5 - Et maintenant …Israël
Et maintenant, voyez à quel naufrage de notre
signalétique générale nos mathématiques ont conduit notre raison
d'hier, voyez comme un espace et une durée devenus flottants ont
englouti le jeu de tric-trac du "sens" auquel nos cadrans
solaires se livraient avec l'infini : nous voici tout disloqués
par les diastoles et les systoles du cosmos. Dites-vous bien que
le temps s'est au mouvement en est devenu le souverain,
dites-vous bien que la vitesse de la lumière a ralenti la course
des heures et que les rênes du soleil freinent et domptent la
durée, dites-vous bien que le temps et la matière ont convolé en
justes noces, mais jouent à cache-cache dans l'étendue,
dites-vous bien que la fainéantise avec laquelle nous nous
traînons dans le cosmos ne cesse de signer notre arrêt de mort
et que si nous accélérions notre trot au point de rivaliser avec
la galopade des photons, nous saurions que nos savants
d'autrefois sont devenus sots et aveugles et qu'ils voudraient
n'en faire qu'à leur tête. Figurez-vous qu'ils ne calculent plus
que l'étendue et l'espace qu'occupent les astres et qu'ils
limitent l'arène de nos essoufflements à quinze milliards
d'années-lumière ; mais si vous leur demandez ce qu'ils font du
vide sans cesse rouvert au-delà de la frontière qu'ils auront
craintivement tracée, vous les verrez arrêter le temps afin de
se bâtir une demeure mesurable.
Mais sachez que Chronos a cessé de battre la mesure dans le
cosmos, sachez que la substance de nos corps nous a séparés du
temps dont la coulée uniforme rythmait nos jours d'autrefois,
sachez que le père d'Ouranos et de Gaia est devenu le poumon
fantasque de l'infini ou la "montre molle" de Salvador
Dali. Comment retrouverons-nous les arpents et les lopins de
l'espace et du temps bien sages et bien sarclés de nos ancêtres?

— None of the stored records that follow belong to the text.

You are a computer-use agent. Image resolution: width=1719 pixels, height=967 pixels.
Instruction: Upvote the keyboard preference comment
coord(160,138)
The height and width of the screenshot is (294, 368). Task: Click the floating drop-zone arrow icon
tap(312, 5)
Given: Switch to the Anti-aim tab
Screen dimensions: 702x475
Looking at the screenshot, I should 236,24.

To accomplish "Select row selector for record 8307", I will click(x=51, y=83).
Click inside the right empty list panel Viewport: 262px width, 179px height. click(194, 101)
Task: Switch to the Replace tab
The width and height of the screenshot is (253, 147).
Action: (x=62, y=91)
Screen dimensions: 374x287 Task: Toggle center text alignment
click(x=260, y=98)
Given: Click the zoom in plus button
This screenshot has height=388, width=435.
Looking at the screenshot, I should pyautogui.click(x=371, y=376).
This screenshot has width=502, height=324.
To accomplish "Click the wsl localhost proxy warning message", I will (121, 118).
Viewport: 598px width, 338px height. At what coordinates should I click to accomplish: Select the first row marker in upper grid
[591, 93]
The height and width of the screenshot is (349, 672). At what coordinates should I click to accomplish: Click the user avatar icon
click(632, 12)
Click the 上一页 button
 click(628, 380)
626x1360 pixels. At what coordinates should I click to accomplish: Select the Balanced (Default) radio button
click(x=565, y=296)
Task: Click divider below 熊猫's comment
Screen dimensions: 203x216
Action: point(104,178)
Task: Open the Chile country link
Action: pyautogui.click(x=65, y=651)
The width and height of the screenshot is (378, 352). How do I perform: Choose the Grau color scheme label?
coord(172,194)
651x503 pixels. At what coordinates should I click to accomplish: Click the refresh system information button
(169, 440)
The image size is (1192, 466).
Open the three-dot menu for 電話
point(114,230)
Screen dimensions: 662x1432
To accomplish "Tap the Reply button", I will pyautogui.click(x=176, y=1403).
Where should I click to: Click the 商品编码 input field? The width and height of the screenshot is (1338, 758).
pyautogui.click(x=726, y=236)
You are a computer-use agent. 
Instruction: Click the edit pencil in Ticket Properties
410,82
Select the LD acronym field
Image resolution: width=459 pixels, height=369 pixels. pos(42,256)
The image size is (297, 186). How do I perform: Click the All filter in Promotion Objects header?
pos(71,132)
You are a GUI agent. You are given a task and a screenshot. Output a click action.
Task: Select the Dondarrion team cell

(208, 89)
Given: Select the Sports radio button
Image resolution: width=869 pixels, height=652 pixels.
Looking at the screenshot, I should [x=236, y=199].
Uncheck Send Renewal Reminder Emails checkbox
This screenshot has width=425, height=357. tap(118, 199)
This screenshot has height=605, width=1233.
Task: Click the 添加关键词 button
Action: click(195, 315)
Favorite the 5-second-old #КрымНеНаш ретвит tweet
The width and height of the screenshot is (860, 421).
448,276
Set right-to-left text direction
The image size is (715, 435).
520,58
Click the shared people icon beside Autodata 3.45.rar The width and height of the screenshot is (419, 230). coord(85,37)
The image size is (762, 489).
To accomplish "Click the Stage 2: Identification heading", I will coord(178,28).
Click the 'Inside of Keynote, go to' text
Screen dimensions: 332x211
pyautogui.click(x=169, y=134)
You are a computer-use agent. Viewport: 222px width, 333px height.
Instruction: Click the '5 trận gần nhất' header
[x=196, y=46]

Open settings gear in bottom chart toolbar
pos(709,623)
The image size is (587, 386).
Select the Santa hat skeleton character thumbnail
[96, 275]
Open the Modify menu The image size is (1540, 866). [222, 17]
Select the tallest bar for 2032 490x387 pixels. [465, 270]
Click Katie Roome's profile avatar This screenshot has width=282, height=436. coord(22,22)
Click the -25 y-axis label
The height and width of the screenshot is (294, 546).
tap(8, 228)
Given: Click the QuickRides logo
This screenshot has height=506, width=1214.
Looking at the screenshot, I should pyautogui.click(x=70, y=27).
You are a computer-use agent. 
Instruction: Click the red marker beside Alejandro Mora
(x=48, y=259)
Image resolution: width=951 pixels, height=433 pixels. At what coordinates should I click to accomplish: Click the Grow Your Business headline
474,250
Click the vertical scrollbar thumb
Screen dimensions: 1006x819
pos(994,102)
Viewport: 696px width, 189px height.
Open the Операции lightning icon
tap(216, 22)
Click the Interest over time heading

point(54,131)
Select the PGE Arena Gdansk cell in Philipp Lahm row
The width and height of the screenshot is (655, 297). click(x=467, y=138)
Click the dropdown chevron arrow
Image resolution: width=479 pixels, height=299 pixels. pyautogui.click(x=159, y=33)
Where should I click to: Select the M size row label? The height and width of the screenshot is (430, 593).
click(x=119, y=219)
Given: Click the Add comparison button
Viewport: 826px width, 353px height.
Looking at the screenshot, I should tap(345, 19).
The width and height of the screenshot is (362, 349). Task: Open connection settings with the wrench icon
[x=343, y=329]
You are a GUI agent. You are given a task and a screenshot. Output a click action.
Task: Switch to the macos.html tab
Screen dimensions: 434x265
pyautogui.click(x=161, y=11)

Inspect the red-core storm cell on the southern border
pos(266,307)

Comment retrouverons-nous jamais les ratissages de nos vieux
entremetteurs, qui nous payaient rubis sur l'ongle et qui
veillaient à la sacralité de nos chemins? L'angoisse est devenue
le gouvernail de notre négoce avec nos heures.
Par bonheur la postérité de nos grands philosophes prend des
chemins nouveaux. Car si nous commençons d'observer les
tailleurs parcimonieux du temps des pommes et des pommiers que
la physique d'Aristote croyait avoir répertoriés et si nous
savons maintenant que la causalité et le déterminisme, par
exemple, n'ont pas davantage de substance que Dieu ou l'Etat; et
si nous avons appris à nos dépens que les " lois de la nature"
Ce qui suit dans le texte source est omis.